En la política global, basada en la publicidad empresarial y la cultura industrializada, de la que hablaba Habermas, se ha recaído en la práctica de las creencias, frente a las tesis de racionalidad y utilidad que estableció el capitalismo. Pero las masas, aun contando con la ilustración dirigida desde la propaganda gubernamental, a veces despiertan del letargo, movidas por la realidad existencial que, por otra parte, no le interesa gran cosa al gran patrón si no ofrece rendimiento directo. Tal es el caso de tener que compartir la tarta del bienestar con extraños en el plano nacional. Si el tema se airea y azuza por los ideólogos contestatarios -ahora se llaman de derechas-, que aspiran a ocupar posiciones en el organigrama estatal como ejercientes del poder, aparecen los primeros signos de oposición a la política oficial. En definitiva de lo que se trata, primero, es de tener los beneficios derivados de la globalización, siempre que sean directamente perceptibles para el Estado-nación y no se dilapiden por el Imperio; segundo, se exige que tales beneficios repercutan sólo en los nacionales -estar fuera para lo malo y dentro para lo bueno-. La crisis de la idea imperial dirigida por la burocracia tiene un primer exponente práctico en los resultados del brexit. Aunque sin duda calculada por el capitalismo, a la política le cogió por sorpresa y ha dejado tocado una parte del poder residual asumido con la práctica del neoliberalismo, pero el capitalismo aspira a más que una simple llamada de atención a la política burocratizada.

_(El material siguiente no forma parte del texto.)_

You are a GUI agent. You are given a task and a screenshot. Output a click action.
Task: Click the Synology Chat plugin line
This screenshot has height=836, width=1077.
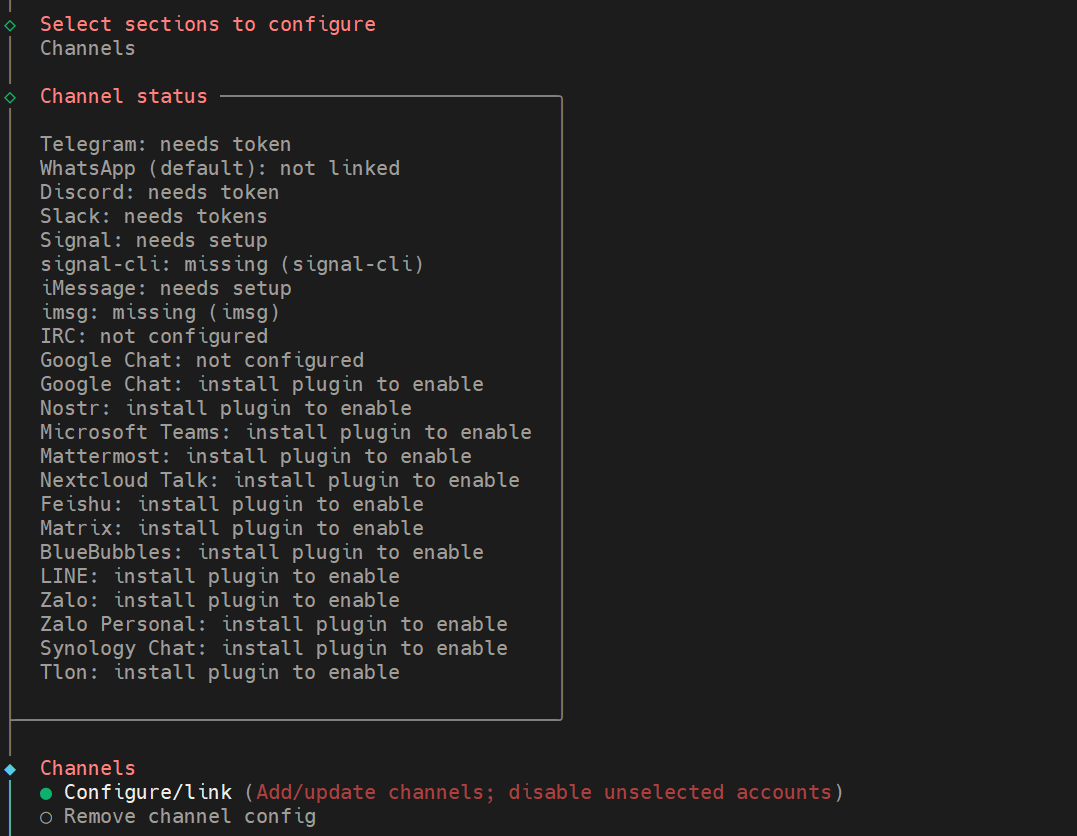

Parece que el capitalismo no está por la labor de dejarse conducir por veleidades políticas de los que basan su poder en la dependencia de la nómina estatal. Inevitablemente la acción tiene que partir del Estado hegemónico desde el que se ejerce la realidad imperial, sede de la elite del poder capitalista, para que surta efectos a nivel global. Sus nacionales han votado y al final han descubierto el resultado de la votación. Estamos ante esa realidad dominante expresada en el caso Trump, en el que el capitalismo ha bajado a la arena política y ha descolocado a la política oficial. En primer término, ha situado en la escena electoral a uno de los suyos, un capitalista de clase, es decir, ya no se trata del político profesional asalariado del sistema, sino de un representante directo del poder real. Para reafirmar su posición como capitalista, el presidente electo no oculta su condición y la confirma renunciando a su salario como futuro presidente de USA e incluso, ya por una cuestión de imagen, deja aparcada su condición de capitalista ejerciente en tanto mantenga la presidencia. Finalmente, su equipo se nutre de aquello que Wright Mills llamaba la elite del poder. El capital que se decía estaba con su rival político, resulta que ahora celebra en Wall Street, como nunca lo ha hecho, el triunfo del candidato elegido. Pese a lo dicho, no puede evitarse que surja una duda ¿será realmente un cambio de estrategia del capitalismo para poner orden frente al avance de la burocracia política del Imperio?